An exerpt: In 1641, French philosopher René Descartes suggested that the act of understanding an idea comes first; we accept the idea only after evaluating whether or not it rings true. Thirty-six years later, the Dutch philosopher Baruch de Spinoza offered a very different account of belief formation. Spinoza proposed that understanding and believing happen simultaneously. We might come to reject something we held to be true after considering it more carefully, but belief happens prior to the examination. On Spinoza's model, the brain forms beliefs automatically. Rejecting a belief requires a conscious act.
Unfortunately, not everyone bothers to examine the ideas they encounter. On the Cartesian model, that failure results in neither belief nor disbelief. But on the Spinozan model we end up with a lot of unexamined (and often false) convictions.

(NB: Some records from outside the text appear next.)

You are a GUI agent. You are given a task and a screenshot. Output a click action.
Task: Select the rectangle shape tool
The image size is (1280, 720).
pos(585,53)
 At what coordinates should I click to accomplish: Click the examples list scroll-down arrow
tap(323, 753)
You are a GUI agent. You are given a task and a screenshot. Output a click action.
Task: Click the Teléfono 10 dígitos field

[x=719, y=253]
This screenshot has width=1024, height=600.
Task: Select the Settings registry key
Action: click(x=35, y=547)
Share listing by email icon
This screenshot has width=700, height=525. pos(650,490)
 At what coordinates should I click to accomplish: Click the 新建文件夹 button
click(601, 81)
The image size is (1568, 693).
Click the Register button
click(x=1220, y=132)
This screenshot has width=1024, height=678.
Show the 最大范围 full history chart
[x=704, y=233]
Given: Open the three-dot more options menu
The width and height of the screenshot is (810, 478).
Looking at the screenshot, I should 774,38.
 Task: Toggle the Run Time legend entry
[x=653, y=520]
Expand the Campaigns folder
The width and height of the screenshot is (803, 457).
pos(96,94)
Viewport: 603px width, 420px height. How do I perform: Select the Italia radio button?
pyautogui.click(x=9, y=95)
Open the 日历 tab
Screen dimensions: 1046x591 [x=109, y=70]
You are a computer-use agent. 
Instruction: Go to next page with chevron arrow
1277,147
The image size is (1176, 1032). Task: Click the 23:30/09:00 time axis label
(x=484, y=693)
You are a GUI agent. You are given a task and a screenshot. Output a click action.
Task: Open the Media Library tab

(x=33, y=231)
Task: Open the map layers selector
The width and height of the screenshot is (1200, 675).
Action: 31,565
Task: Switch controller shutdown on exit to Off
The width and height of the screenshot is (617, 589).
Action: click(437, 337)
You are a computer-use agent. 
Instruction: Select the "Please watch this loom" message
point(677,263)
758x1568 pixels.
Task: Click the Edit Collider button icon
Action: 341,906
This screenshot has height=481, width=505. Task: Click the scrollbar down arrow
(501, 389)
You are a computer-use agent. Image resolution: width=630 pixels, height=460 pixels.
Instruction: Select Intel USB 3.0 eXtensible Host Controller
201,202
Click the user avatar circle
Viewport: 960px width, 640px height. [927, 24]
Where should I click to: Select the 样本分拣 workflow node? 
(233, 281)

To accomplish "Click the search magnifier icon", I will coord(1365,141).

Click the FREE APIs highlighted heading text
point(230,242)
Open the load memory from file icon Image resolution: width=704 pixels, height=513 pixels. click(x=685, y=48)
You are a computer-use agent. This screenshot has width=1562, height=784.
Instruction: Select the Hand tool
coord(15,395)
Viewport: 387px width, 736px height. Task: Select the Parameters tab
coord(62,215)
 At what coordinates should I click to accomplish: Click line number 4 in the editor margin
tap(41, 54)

One might rightly wonder how a 17th-century philosophical dispute could possibly be relevant to modern myth-busting. Interestingly, though, Harvard psychologist Daniel T. Gilbert designed a series of experiments aimed specifically at determining whether Descartes or Spinoza got it right. Gilbert's verdict: Spinoza is the winner. People who fail to carry through the evaluation process are likely to believe whatever statements they read. Gilbert concludes that “[p]eople do have the power to assent, to reject, and to suspend their judgment, but only after they have believed the information to which they have been exposed.”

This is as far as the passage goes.